YOUR ASSIGNMENT
Print each of the records below, leaving every word as it is.

GIVEN DATA

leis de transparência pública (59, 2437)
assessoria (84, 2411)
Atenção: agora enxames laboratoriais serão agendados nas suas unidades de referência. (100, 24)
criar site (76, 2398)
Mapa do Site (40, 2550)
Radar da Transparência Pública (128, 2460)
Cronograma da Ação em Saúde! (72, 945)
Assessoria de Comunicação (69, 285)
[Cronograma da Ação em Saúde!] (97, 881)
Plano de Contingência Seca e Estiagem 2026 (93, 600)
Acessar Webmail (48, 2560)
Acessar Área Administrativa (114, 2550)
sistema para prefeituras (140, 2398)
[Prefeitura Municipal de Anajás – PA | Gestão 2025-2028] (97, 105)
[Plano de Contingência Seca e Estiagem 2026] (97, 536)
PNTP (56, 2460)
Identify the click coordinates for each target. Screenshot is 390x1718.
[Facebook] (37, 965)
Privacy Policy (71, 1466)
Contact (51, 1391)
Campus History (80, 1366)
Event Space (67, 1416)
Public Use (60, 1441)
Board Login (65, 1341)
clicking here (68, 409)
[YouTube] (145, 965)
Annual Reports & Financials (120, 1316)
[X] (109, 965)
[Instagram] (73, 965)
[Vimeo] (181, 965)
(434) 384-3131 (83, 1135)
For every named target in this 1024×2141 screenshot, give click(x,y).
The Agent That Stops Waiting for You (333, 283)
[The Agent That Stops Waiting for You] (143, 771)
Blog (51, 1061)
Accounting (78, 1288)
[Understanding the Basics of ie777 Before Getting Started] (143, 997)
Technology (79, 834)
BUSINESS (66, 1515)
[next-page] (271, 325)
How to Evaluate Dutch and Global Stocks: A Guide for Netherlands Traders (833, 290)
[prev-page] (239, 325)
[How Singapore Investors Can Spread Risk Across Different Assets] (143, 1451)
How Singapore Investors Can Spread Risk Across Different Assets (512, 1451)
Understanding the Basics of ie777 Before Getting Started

EXERCISE RESPONSE
leis de transparência pública (59, 2437)
assessoria (84, 2411)
Atenção: agora enxames laboratoriais serão agendados nas suas unidades de referência. (100, 24)
criar site (76, 2398)
Mapa do Site (40, 2550)
Radar da Transparência Pública (128, 2460)
Cronograma da Ação em Saúde! (72, 945)
Assessoria de Comunicação (69, 285)
[Cronograma da Ação em Saúde!] (97, 881)
Plano de Contingência Seca e Estiagem 2026 (93, 600)
Acessar Webmail (48, 2560)
Acessar Área Administrativa (114, 2550)
sistema para prefeituras (140, 2398)
[Prefeitura Municipal de Anajás – PA | Gestão 2025-2028] (97, 105)
[Plano de Contingência Seca e Estiagem 2026] (97, 536)
PNTP (56, 2460)
Identify the click coordinates for each target. Screenshot is 390x1718.
[Facebook] (37, 965)
Privacy Policy (71, 1466)
Contact (51, 1391)
Campus History (80, 1366)
Event Space (67, 1416)
Public Use (60, 1441)
Board Login (65, 1341)
clicking here (68, 409)
[YouTube] (145, 965)
Annual Reports & Financials (120, 1316)
[X] (109, 965)
[Instagram] (73, 965)
[Vimeo] (181, 965)
(434) 384-3131 (83, 1135)
For every named target in this 1024×2141 screenshot, give click(x,y).
The Agent That Stops Waiting for You (333, 283)
[The Agent That Stops Waiting for You] (143, 771)
Blog (51, 1061)
Accounting (78, 1288)
[Understanding the Basics of ie777 Before Getting Started] (143, 997)
Technology (79, 834)
BUSINESS (66, 1515)
[next-page] (271, 325)
How to Evaluate Dutch and Global Stocks: A Guide for Netherlands Traders (833, 290)
[prev-page] (239, 325)
[How Singapore Investors Can Spread Risk Across Different Assets] (143, 1451)
How Singapore Investors Can Spread Risk Across Different Assets (512, 1451)
Understanding the Basics of ie777 Before Getting Started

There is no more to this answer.